### Input records
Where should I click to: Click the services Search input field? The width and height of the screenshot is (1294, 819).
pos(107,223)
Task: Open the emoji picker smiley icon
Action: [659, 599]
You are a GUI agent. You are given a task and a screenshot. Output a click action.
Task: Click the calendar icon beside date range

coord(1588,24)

==

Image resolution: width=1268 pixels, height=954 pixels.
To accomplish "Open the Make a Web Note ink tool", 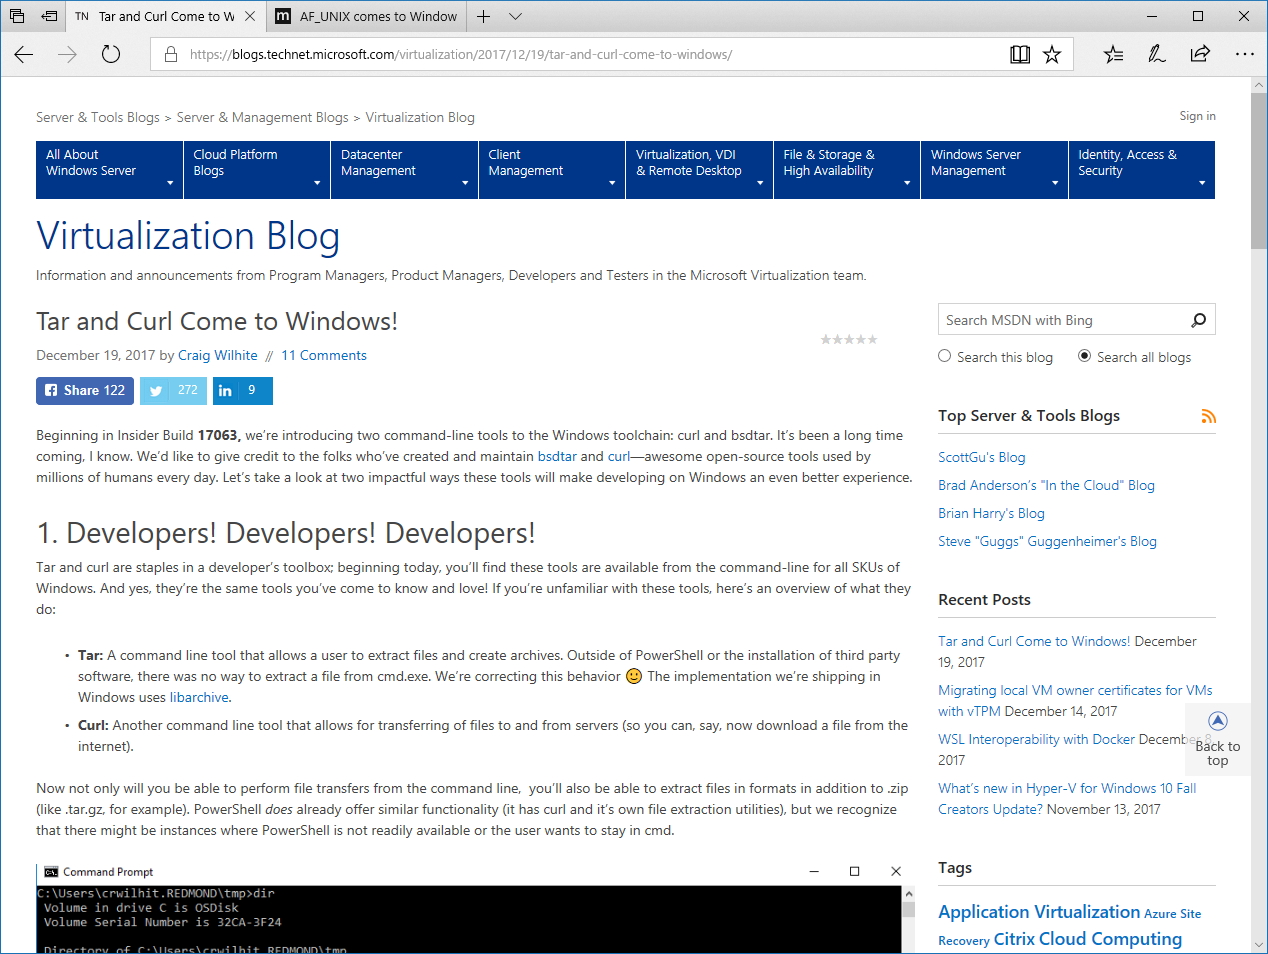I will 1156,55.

### What you should do
Return, with no change at all, every line in the entries above from the line containing "Where should I" through the line containing "You are a GUI".

### Exercise response
Where should I click to: Click the services Search input field? The width and height of the screenshot is (1294, 819).
pos(107,223)
Task: Open the emoji picker smiley icon
Action: [659, 599]
You are a GUI agent. You are given a task and a screenshot. Output a click action.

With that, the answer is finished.